--- start EXCERPTED RECORDS ---
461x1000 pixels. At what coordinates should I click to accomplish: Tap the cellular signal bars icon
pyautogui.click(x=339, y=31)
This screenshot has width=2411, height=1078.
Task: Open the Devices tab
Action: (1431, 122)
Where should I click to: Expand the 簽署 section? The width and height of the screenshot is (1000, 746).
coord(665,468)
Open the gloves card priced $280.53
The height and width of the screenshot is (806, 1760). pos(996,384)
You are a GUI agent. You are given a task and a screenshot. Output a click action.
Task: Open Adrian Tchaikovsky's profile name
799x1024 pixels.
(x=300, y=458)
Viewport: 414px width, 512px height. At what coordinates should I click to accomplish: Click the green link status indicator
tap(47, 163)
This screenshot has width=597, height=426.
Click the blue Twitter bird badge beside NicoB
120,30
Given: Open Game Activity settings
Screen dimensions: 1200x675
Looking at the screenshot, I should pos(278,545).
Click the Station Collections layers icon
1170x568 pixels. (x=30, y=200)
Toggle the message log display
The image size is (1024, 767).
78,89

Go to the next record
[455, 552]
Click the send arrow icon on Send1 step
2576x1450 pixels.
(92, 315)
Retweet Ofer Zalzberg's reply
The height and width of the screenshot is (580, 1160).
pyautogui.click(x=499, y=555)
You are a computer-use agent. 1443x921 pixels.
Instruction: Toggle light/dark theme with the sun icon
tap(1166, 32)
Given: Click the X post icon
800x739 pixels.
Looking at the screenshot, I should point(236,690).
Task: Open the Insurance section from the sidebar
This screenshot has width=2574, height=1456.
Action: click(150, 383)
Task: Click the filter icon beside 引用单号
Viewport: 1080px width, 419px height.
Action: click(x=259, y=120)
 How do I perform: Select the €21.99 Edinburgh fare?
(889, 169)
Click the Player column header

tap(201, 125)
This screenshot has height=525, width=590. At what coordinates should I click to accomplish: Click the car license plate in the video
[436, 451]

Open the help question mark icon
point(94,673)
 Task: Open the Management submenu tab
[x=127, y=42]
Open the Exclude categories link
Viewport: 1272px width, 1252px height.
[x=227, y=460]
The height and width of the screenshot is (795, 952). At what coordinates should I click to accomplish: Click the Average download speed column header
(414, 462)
--- end EXCERPTED RECORDS ---
(REQUIRED WORK) Give every line of the records above as a Markdown table with the columns No. and Line, numbering the rows and leaving out blank lines.

(RESULT OF THE TASK)
| No. | Line |
|---|---|
| 1 | 461x1000 pixels. At what coordinates should I click to accomplish: Tap the cellular signal bars icon |
| 2 | pyautogui.click(x=339, y=31) |
| 3 | This screenshot has width=2411, height=1078. |
| 4 | Task: Open the Devices tab |
| 5 | Action: (1431, 122) |
| 6 | Where should I click to: Expand the 簽署 section? The width and height of the screenshot is (1000, 746). |
| 7 | coord(665,468) |
| 8 | Open the gloves card priced $280.53 |
| 9 | The height and width of the screenshot is (806, 1760). pos(996,384) |
| 10 | You are a GUI agent. You are given a task and a screenshot. Output a click action. |
| 11 | Task: Open Adrian Tchaikovsky's profile name |
| 12 | 799x1024 pixels. |
| 13 | (x=300, y=458) |
| 14 | Viewport: 414px width, 512px height. At what coordinates should I click to accomplish: Click the green link status indicator |
| 15 | tap(47, 163) |
| 16 | This screenshot has width=597, height=426. |
| 17 | Click the blue Twitter bird badge beside NicoB |
| 18 | 120,30 |
| 19 | Given: Open Game Activity settings |
| 20 | Screen dimensions: 1200x675 |
| 21 | Looking at the screenshot, I should pos(278,545). |
| 22 | Click the Station Collections layers icon |
| 23 | 1170x568 pixels. (x=30, y=200) |
| 24 | Toggle the message log display |
| 25 | The image size is (1024, 767). |
| 26 | 78,89 |
| 27 | Go to the next record |
| 28 | [455, 552] |
| 29 | Click the send arrow icon on Send1 step |
| 30 | 2576x1450 pixels. |
| 31 | (92, 315) |
| 32 | Retweet Ofer Zalzberg's reply |
| 33 | The height and width of the screenshot is (580, 1160). |
| 34 | pyautogui.click(x=499, y=555) |
| 35 | You are a computer-use agent. 1443x921 pixels. |
| 36 | Instruction: Toggle light/dark theme with the sun icon |
| 37 | tap(1166, 32) |
| 38 | Given: Click the X post icon |
| 39 | 800x739 pixels. |
| 40 | Looking at the screenshot, I should point(236,690). |
| 41 | Task: Open the Insurance section from the sidebar |
| 42 | This screenshot has width=2574, height=1456. |
| 43 | Action: click(150, 383) |
| 44 | Task: Click the filter icon beside 引用单号 |
| 45 | Viewport: 1080px width, 419px height. |
| 46 | Action: click(x=259, y=120) |
| 47 |  How do I perform: Select the €21.99 Edinburgh fare? |
| 48 | (889, 169) |
| 49 | Click the Player column header |
| 50 | tap(201, 125) |
| 51 | This screenshot has height=525, width=590. At what coordinates should I click to accomplish: Click the car license plate in the video |
| 52 | [436, 451] |
| 53 | Open the help question mark icon |
| 54 | point(94,673) |
| 55 |  Task: Open the Management submenu tab |
| 56 | [x=127, y=42] |
| 57 | Open the Exclude categories link |
| 58 | Viewport: 1272px width, 1252px height. |
| 59 | [x=227, y=460] |
| 60 | The height and width of the screenshot is (795, 952). At what coordinates should I click to accomplish: Click the Average download speed column header |
| 61 | (414, 462) |